I let STBX come over yesterday while I was not really around and baby was sleeping to box up his CDs and books. I told him I wanted to see everything he took before he left but just trusted he took no more than he said. Since the divorce has been filed, he is not to remove anything that could be considered marital property from the home. Well, he took some DVDs which are not all his, my best glassware, and ALL THE WIRING for the TV/DVD home theater (he unplugged & disconnected everything and took the wiring with him). I don't even watch TV downstairs; just his daughters do, and they will be heartsick when it is cold this weekend and they can't go downstairs and watch a movie like I usually let them. He did this because I will not outright GIVE him the TV which he feels he is entitled to. If he can't have it, he figures no one can. For those of you who don't know, I had a brief affair and that is why my H is so very, very angry. I was very sorry for what I did and realize I made a very bad choice. I wanted to try to repair our marriage but all he wants to do is punish me. Every day he reminds me of what I have done, as if I don't think about it on my own. I am very sorry to those of you whose marriages have ended because you were betrayed. I feel awful for what I have done to my family. At some point, though, I have to stop taking responsibility for who he has become; he is a grown man, not a child, and he is choosing this path of anger instead of one of healing. I am not saying he had any obligation to forgive me, but what he is doing is very destructive to everyone. He needs help and won't admit it. I still love him very much and it is hard for me to see him this way. But I do not believe that I deserve to be terrorized by him. I am not the whore that he says I am. I made a very bad choice and I AM in counseling and on medication for my depression and dealing with my issues and I am confident I will never cause anyone this kind of pain again. Sorry for rambling. I just don't think he needs to still be such a jerk to me when I have done all I can to make amends. He is not paying utilities in the house where his kids live, and who is that punishing? I told him I am not going any further in the divorce process until he can get some help dealing with his anger. I don't know if that had any effect on him or not. I'm sorry if I offended anyone.

iVillage Member
Registered: 02-19-2004
Thu, 04-21-2005 - 3:46pm

You don't have to apologize to us, you are having a hard time and have the same right to be here and receive support as someone who was betrayed.

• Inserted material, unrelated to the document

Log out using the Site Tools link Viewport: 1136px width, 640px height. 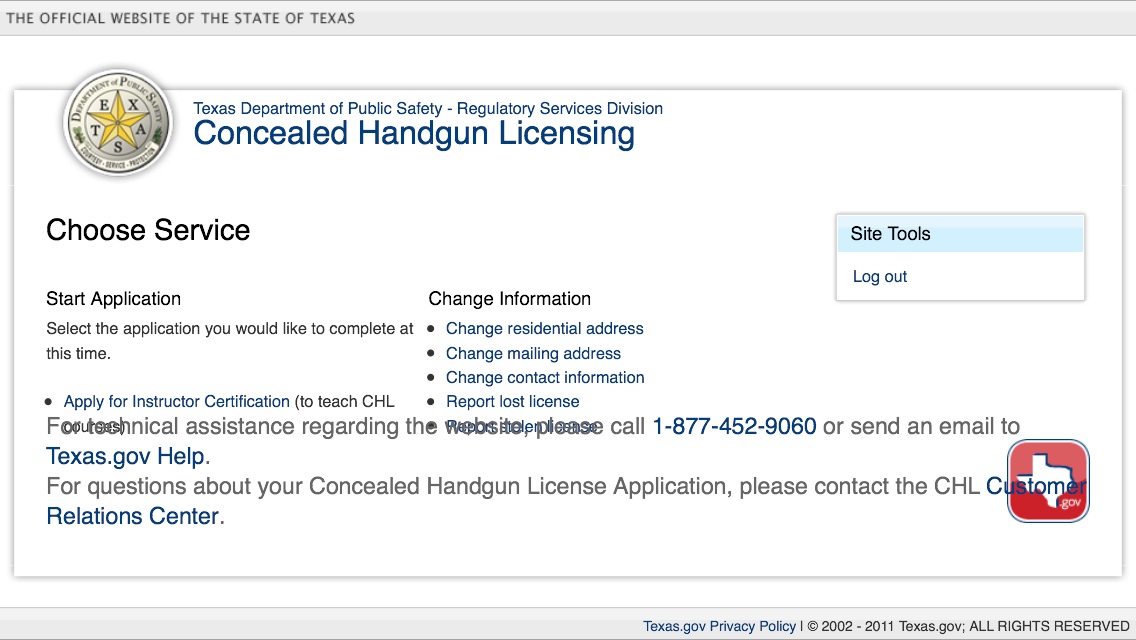point(879,277)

Is there any way to get some new wiring and have a friend hook it all back up? That is the best way to resolve what he has done, is make it okay for the children. Hopefully he will see in time what his doing, but he just isn't ready yet. Let him have his anger, and try to protect yourself. Next time don't let him come in. You can be nice, but you don't have to give him a chance to take advantage. Just have him give you a list and you can pull the stuff together and give it to him at the door.

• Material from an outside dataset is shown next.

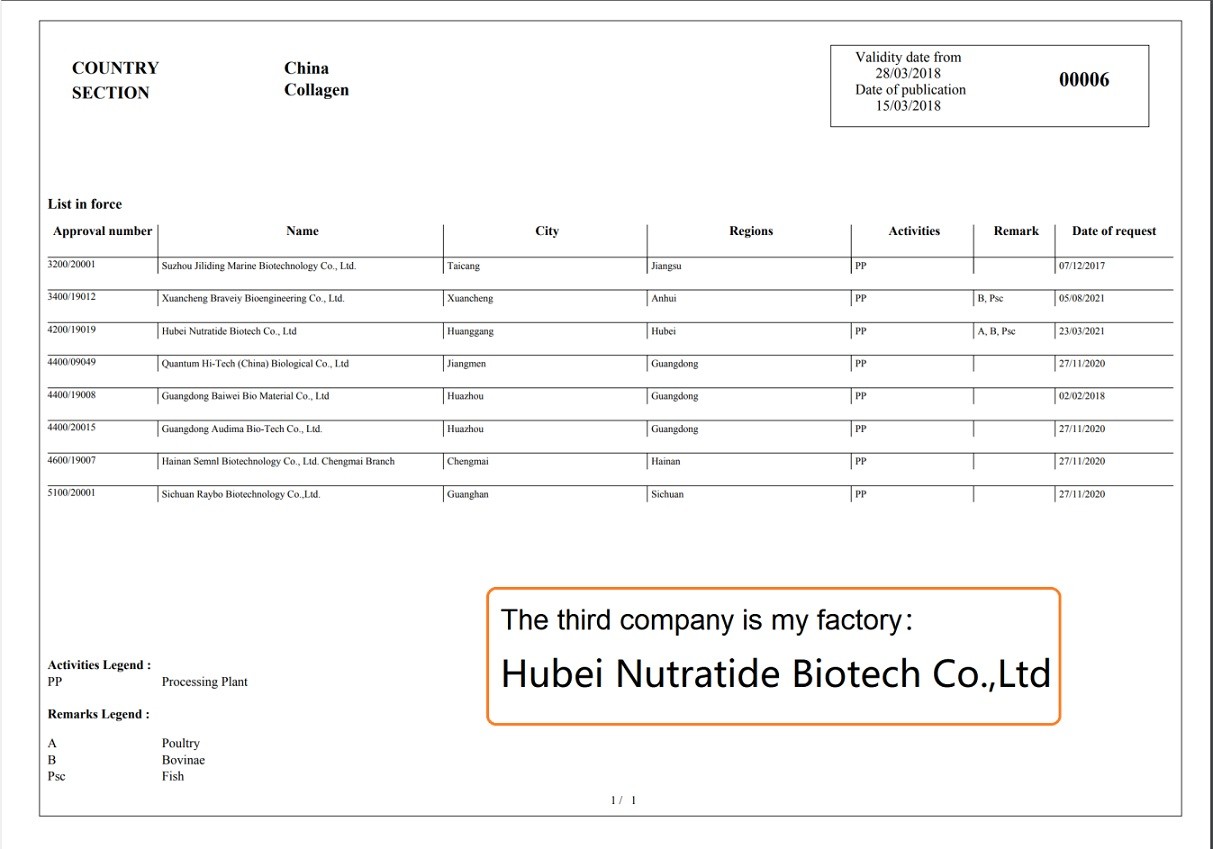Click Hubei Nutratide Biotech table entry
Viewport: 1213px width, 849px height.
229,331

I had an affair too, and I gave my ex several months to vent. We agreed to divorce in the end of May in 2003, but we were stuck in the house until September when we closed on the sale of our house. It was a horrible summer, but as often as he needed to I just let him say whatever was on his mind. I know that helped him, and I felt I owed that to him. Your STBX needs to get this anger out somehow. Is he in counseling? In the end his anger will hurt him more than it will hurt you, but when you are in the middle of it, you can't really see that. I tried to get my ex to go to counseling and he wouldn't. He knows I went but he wouldn't go. He seems okay now though.

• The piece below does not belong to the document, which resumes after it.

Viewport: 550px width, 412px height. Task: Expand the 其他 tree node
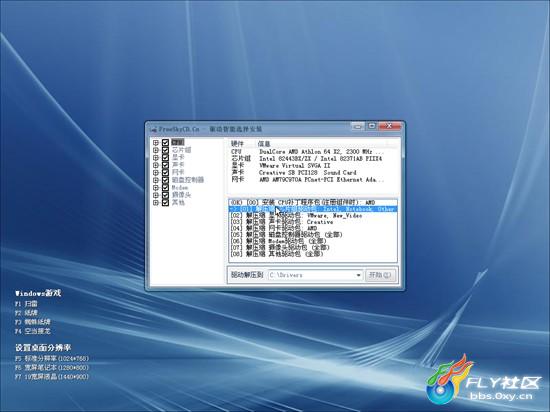(x=156, y=203)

Edited 4/21/2005 3:48 pm ET ET by firstamendment

Photobucket

iVillage Member
Registered: 03-26-2003
Thu, 04-21-2005 - 3:49pm

Get a list together of everything that he took that he was not supposed to have by court order. Give it to your attorney to have him/her write a letter to his attorney stating that he is to return these items within X days in the same condition that they were in when he removed them from the premises.

Steph


Life is not measured by the number of breaths we take- but by the moments that take our breath away. - Author unknown


The 2004 IDEA, special education law, goes into effect on July 1, 2005. Do you know how and if this will affect your child?

Photobucket

iVillage Member
Registered: 03-06-2005
Thu, 04-21-2005 - 3:52pm

He needs to get over the anger for you before he can see he is hurting his kids by taking the wiring, not paying utilities and just by being angry with their mom.


It took me a long time to get over my ex's affair. I might still not be over it 100%, but I do get along with him for the best interest of the children. I have to, they see and feel everything that goes on.


I am giving you big hugs. I am sorry you and your kids are going through this.


Angelena

iVillage Member
Registered: 03-19-2003
Fri, 04-22-2005 - 10:36am

In addition to what's already been said..... go and get the basic wire/s to just hook up the TV without the surround sound... so it will at least work... and let him be happy with his nest of wires!